Pemerintah khususnya Menkopolhukam Mahfud MD diharapkan bisa membentuk Tim Pencari Fakta untuk mendalami kasus ini. Ya, kedua jenderal Akpol 91 yang begitu kental dalam berkolaborasi itu, yakni Brigjen Nugroho Slamet Wibowo (51) dan Prasetijo Utomo (50).
”Kenapa kedua jenderal Akpol 91 ini nekat mempertaruhkan harga diri dan jabatannya hanya untuk melindungi buronan Joko Tjandra,” terang Ketua Presedium IPW Neta S. Pane kepada Fajar Indonesia Network (FIN), Minggu (19/7).
Padahal, sambung Neta, teman satu angkatan mereka, Komjen Listyo Sigit Prabowo menjabat sebagai Kabareskrim. Bersamaan dengan itu, saat ini sedikitnya ada 13 jenderal dari Akpol 91 yang memegang jabatan strategis di Polri.
Di era Kapolri Idam Azis, sambung Neta, Akpol 91 memang mendapat keistimewaan, karena memegang jabatan strategis di Polri. Ada empat orang menjadi kapolda (Irjen M Fadil, Irjen Wahyu Widada, Irjen M Iqbal, dan Irjen Merdisyam), Irjen Prabowo Argo menjadi Kadiv Humas, Brigjen Syahar Diantono di SDM Polri.
”Selain itu, nama-nama ke-13 alumni Akpol 91 itu cukup populer di masyarakat, di antaranya ada Brigjen Krishna Murti, Brigjen Yusri Yunus dan lain-lain,” ungkapnya.
Lulusan Akpol 91 ada 123 orang.
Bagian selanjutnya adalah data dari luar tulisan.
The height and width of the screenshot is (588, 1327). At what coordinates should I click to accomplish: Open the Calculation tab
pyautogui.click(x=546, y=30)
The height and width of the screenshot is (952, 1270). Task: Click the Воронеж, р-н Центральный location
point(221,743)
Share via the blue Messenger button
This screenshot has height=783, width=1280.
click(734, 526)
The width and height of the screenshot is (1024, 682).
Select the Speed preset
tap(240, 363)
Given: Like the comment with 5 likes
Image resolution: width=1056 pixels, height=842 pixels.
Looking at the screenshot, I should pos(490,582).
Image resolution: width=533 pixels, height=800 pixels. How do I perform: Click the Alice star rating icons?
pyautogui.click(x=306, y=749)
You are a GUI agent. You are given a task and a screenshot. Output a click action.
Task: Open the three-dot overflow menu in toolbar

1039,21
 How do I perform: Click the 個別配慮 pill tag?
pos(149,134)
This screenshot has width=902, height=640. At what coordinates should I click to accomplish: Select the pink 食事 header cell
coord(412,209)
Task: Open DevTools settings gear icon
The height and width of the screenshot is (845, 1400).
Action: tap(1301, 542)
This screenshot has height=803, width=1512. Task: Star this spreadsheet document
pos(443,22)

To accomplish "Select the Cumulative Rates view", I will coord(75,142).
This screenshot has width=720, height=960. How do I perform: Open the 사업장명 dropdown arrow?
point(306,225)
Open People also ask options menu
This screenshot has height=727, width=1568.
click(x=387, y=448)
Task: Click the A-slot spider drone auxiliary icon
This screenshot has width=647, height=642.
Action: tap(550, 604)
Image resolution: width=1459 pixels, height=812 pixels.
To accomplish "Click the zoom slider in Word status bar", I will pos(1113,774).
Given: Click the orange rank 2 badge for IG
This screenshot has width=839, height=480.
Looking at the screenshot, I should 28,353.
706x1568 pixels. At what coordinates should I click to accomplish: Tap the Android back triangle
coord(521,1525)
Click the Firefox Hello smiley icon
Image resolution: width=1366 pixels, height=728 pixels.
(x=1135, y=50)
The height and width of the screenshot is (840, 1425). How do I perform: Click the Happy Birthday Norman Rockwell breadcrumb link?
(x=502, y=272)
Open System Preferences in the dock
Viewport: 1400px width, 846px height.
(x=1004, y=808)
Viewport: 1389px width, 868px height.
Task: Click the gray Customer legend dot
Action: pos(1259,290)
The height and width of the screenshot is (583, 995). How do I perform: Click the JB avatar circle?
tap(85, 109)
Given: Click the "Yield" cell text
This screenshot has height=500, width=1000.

Di urutan pertama Batalyon Bhara Daksa 91 itu terdapat nama K Yani Sudarto kelahiran September 1969 dan urutan terakhir adalah Krishna Murti kelahiran Januari 1970.
Sementara dua brigjen yang terkena kasus Joko Tjandra, Brigjen Nugroho Wibowo berada di urutan 81 dan Brigjen Prasetijo Utomo di urutan 53, sementara Kabareskrim Sigit menempati urutan 84.
Lulusan Akpol 91 yang termuda adalah Ruben Verry kelahiran Agustus 1970 dan paling tua Chairul Azis kelahiran Januari 1967. Sedangkan Adhimakayasa (lulusan terbaik) Akpol 91 adalah Irjen Wahyu Widada.
”Begitu banyak Akpol 91 di posisi strategis, kenapa kedua brigjen itu tega mencoreng citra Promoter Polri. Akibat ulah kedua jenderal Akpol 91 ini, harkat dan martabat Bangsa Indonesia mereka gadaikan,” timpalnya.
Polri telah dijadikan agunan oleh kedua jenderal Polri ini untuk kepentingannya. Kasus ini benar benar memprihatinkan dan sangat memilukan.
”IPW mendesak kasus ini diusut tuntas. Harus diurai anatomi kasusnya. Apakah di belakang kedua jenderal alumni Akpol 91 ini ada orang besar dan ini yang harus diusut tuntas agar orang tsb bisa diseret keluar dan diadili,” timpalnya.
Sebab tidak ada institusi lain yang berwenang mengurus red notice buronan yang ada di luar negeri selain Polri. ”Sebab itu ketika ada jenderal di NCB Interpol Polri bermain main dengan red notice buronan, atasannya harus bertanggung jawab dan dicopot dari jabatannya,” urainya.
Selain itu harus diungkap pula apa alasan dari kedua jenderal Akpol 91 itu mencabut red notice buronan Djoko Soegiharto Tjandra, hingga buronan tersebut bebas keluar-masuk Indonesia. Apakah ada gratifikasi atau hal lain.
”Untuk mengusut tuntas kasus ini Polri jangan dibiarkan bekerja sendiri. Sebab promoternya akan sangat diragukan dan tidak mungkin jeruk makan jeruk,” harapnya.